Upon reviewing SpeakSooner: A Patient’s Guide to Difficult Conversations, Dr. Joe O’Donnell, former Dean at Dartmouth Medical School and Chief of Oncology at the White River Junction VA Medical Center, said, “ With a tool like the Center for Communication in Medicine’s Difficult Conversations Guide, we can get on the same page as our patients, but even better, march together into a frightening future, more aligned with each other and able to support the chaotic journeys that having cancer brings.”
As much as my work as a medical humanist has been to emphasize the patient’s voice, Dr. O’Donnell’s comment made me think of how hard it must be for healthcare providers to “march together” with seriously ill patients. We know it’s uncomfortable to tell patients and their loved ones that a treatment failed or they have a poor prognosis. I have observed how these conversations can wear down doctors and nurses and lead to burnout. It’s not hard to understand why healthcare providers erect barriers to protect themselves. But, is there a better way to cope with the emotional demands of caring for the very sick?
In my experience, I’ve observed doctors and nurses feeling energized by having difficult but meaningful conversations with seriously ill patients. Good communication can do that. Of course, I’m always open to new perspectives about how providers can offer humanistic care without sacrificing their well-being. As things happen, I was recently introduced to the work of Joan Halifax, PhD, a Buddhist teacher, Zen priest and anthropologist, who identified the term “pathological altruism.” In her book Standing at the Edge/Finding Freedom Where Fear and Courage Meet, she notes, “Parents, teachers, healthcare professionals, employees within the justice system, and activists working in crisis situations are especially at risk of pathological altruism from exposure to others’ suffering.” Dr. Halifax observed that prolonged exposure to these demanding conditions can lead to “empathic distress, moral suffering, disrespect, and burnout.”
Writing about the principles of Buddhist practice, she explains the importance of showing empathy and compassion to those who are suffering. However, she goes on to emphasize that those in the healthcare professions need to be careful “not fuse with another’s physical, emotional or mental state” or they will end up in “empathic distress.”
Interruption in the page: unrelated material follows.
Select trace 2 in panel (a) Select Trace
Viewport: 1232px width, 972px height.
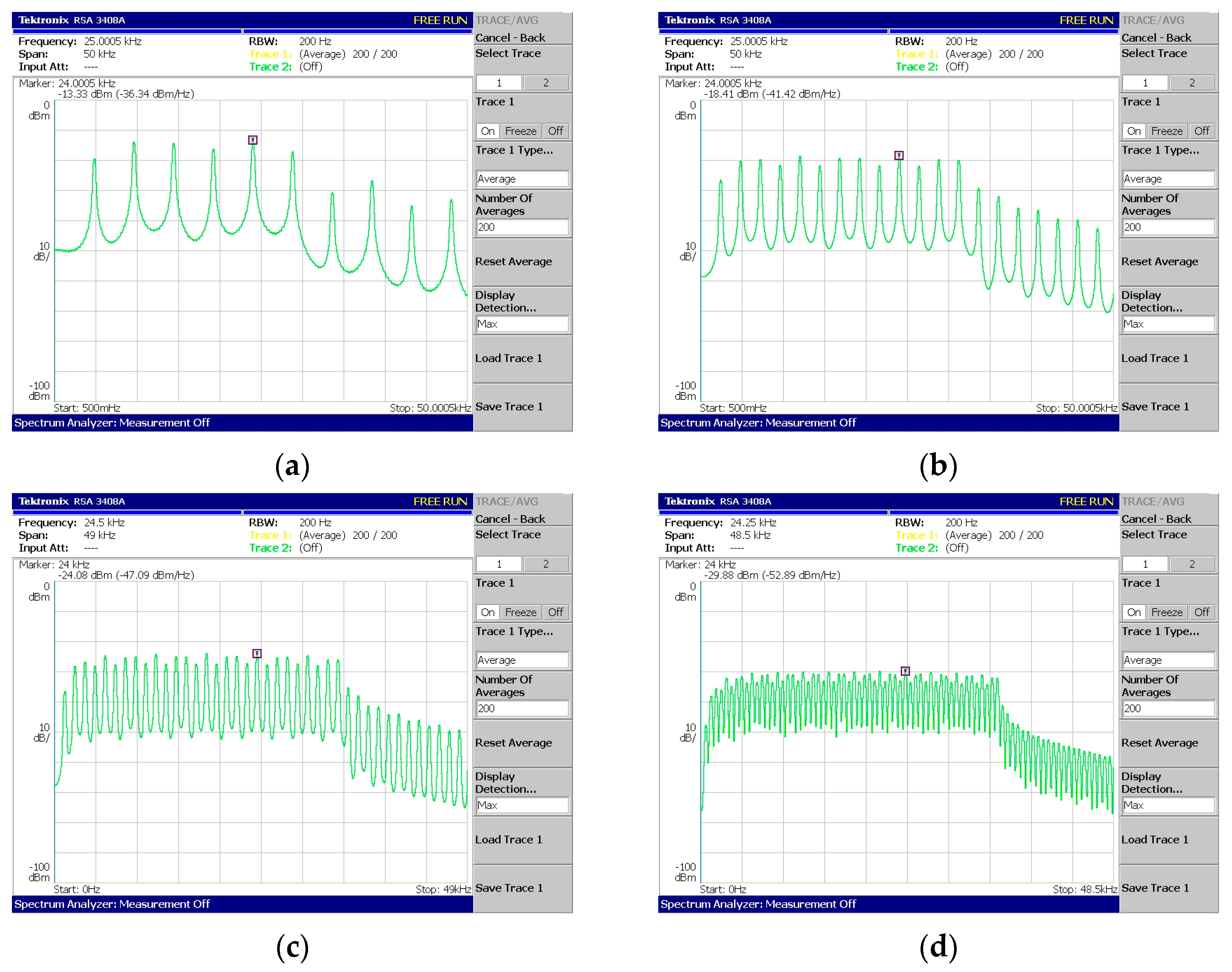point(545,82)
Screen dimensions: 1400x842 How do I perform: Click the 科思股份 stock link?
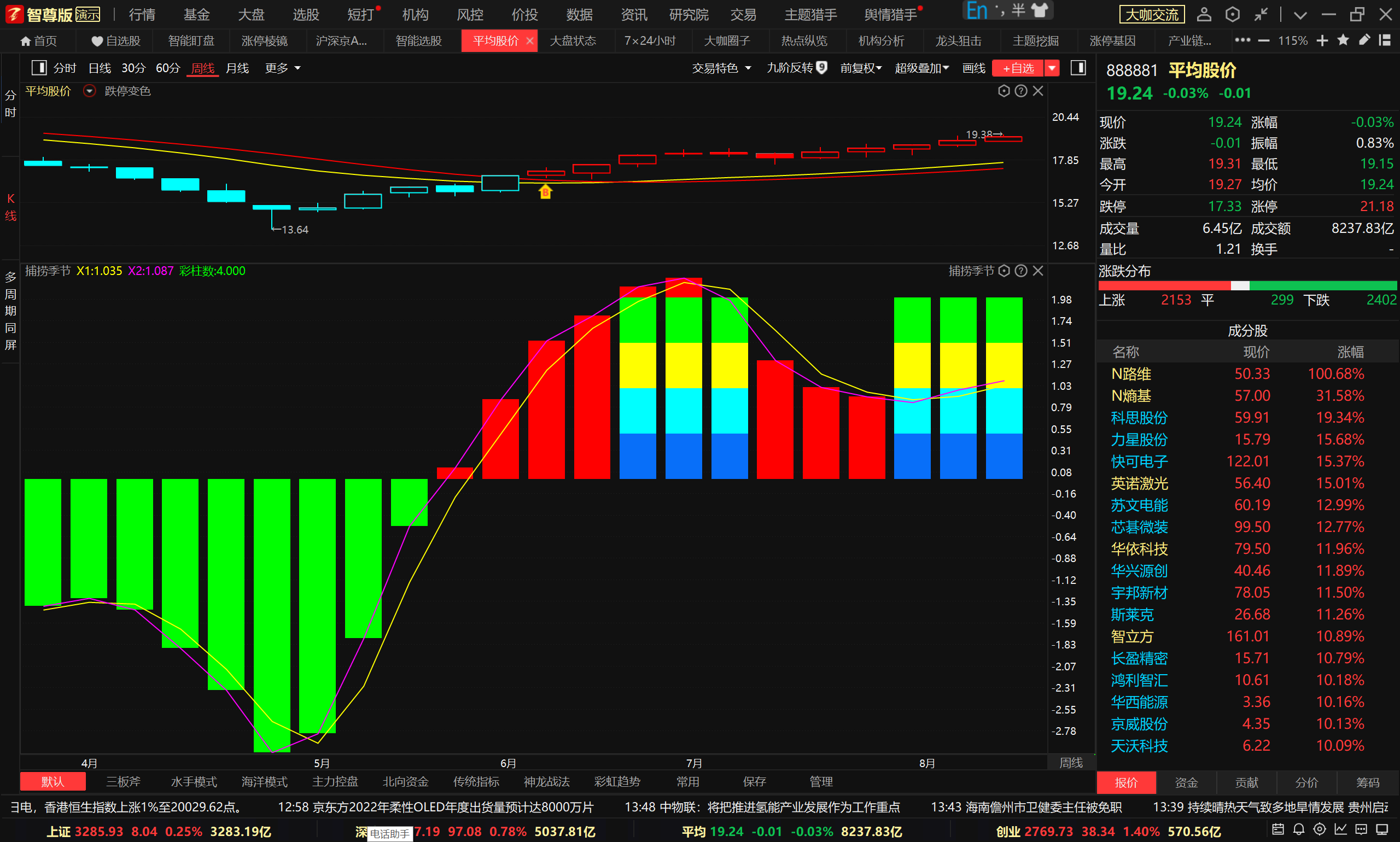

Let me first say that healthcare providers don’t have to become Buddhists. I believe, however, that Joan Halifax is on to something when she says there is no need to emotionally detach from patients who are suffering. In her view, the key to humanistic care is to be an empathic listener and not merge with another’s suffering. If this kind of self-reflection can be incorporated in medical education there could be more open and honest communication about difficult issues. In fact, if patients and healthcare providers could show empathy for one another, they could more readily “march together into a frightening future, more aligned with each other and able to support the chaotic journeys that having cancer brings.”